Supplied passage:
────────────────────
‘Highly politicised’ transgender groups are putting children at risk and school chiefs and mental bosses are bowing to pressures over fears they’ll be branded transphobic, expert warns
- Pro-trans groups put pressure on mental health experts, says Marcus Evans
- Believes children with gender dysphoria, not being given objective treatment
- The psychologist said: ‘political agenda has encroached on clinical environment’
Children’s mental health service providers and school councillors are scared of being labelled transphobic by pro-trans groups, leading them to overlook the interests of the patient, says a gender psychotherapist.
Marcus Evans, psychotherapist and former governor at the NHS’s only trust with a Gender Identity Development Service (GIDS), said that pressure from the ‘highly-politicised’ pro-trans groups is having an affect on the way mental health providers treat children.
Fear of being labelled transphobic by pro-trans groups is leading experts providing counselling and transitioning services to lose objectivity when advising children with gender dysphoria, said Mr Evans.
Mr Evans writes: ‘A leaked internal report had branded the Gender Identity Development Service (GIDS) at The Tavistock Centre, England’s only NHS youth gender clinic, ”not fit for purpose”
Speaking to The Observer Mr Evans said: ‘I believe the trans political agenda has encroached on the clinical environment surrounding and within the Gender Identity Development Service,’
Mr Evans, who governed at the Tavistock and Portman NHS Foundation Trust in north London, added: ‘Young people need an independent clinical service that has the long-term interests of the patient at heart.
The psychologist warns that children questioning their gender identity need to be equipped with the tools to stand up to pressure, whether its from their friends, family ‘social media networking pressures’ or ‘highly politicised pro-trans groups’.
Marcus Evans of Beckenham Kent, the former governor of The Tavistock Centre
Use of Gender Identity Development Services in the UK is rising year on year with the number of children referred to The Tavistock Centre rising from 468 in 2013 to 2,519 in 2018, a rise of more than 400 per cent.
────────────────────
Dataset extract:
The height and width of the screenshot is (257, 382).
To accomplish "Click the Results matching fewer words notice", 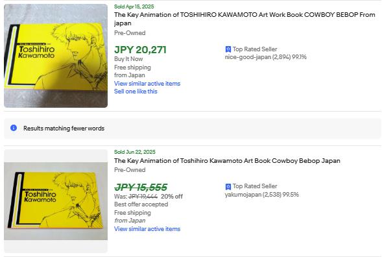I will (x=64, y=129).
────────────────────
Required work: Please list every source of pressure that the article about Marcus Evans says children questioning their gender identity need tools to stand up to.

Exercise output:
- Friends
- Family
- Social media networking pressures
- Highly politicised pro-trans groups